REQUIRED ACTION »
Look through the entries below and count the lines with the word "agent" in them; give only the number.

PROVIDED INFORMATION »
• • • •
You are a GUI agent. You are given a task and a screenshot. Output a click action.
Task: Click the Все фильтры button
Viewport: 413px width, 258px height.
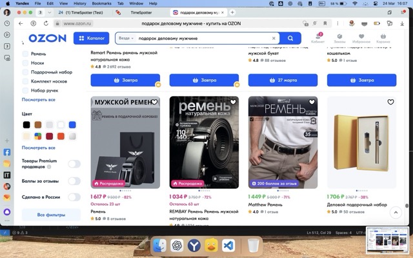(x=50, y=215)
• • • •
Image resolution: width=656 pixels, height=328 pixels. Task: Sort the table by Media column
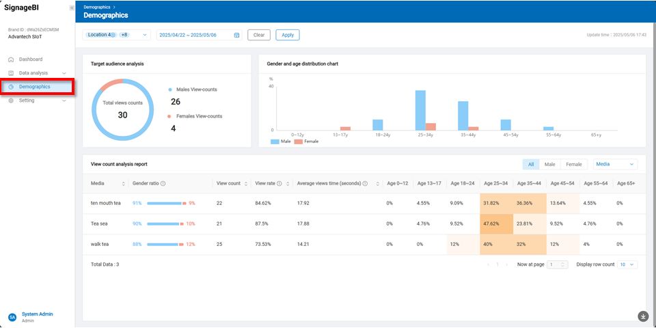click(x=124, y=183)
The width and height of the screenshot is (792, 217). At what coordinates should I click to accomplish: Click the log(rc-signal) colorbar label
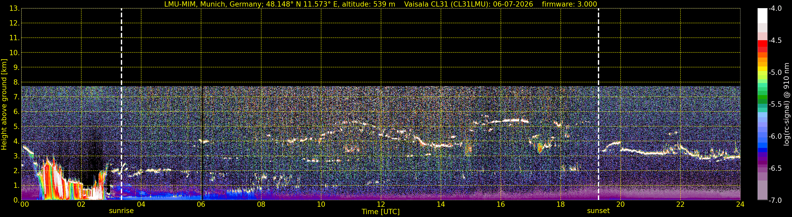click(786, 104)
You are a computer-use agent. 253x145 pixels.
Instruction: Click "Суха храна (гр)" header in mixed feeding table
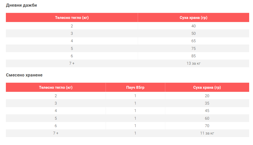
• • • •
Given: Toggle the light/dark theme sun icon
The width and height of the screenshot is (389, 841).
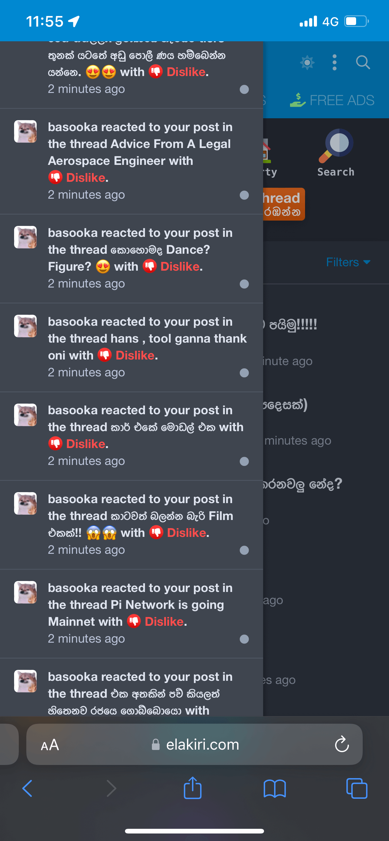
• • • •
ANSWER TO THE EXERCISE »
2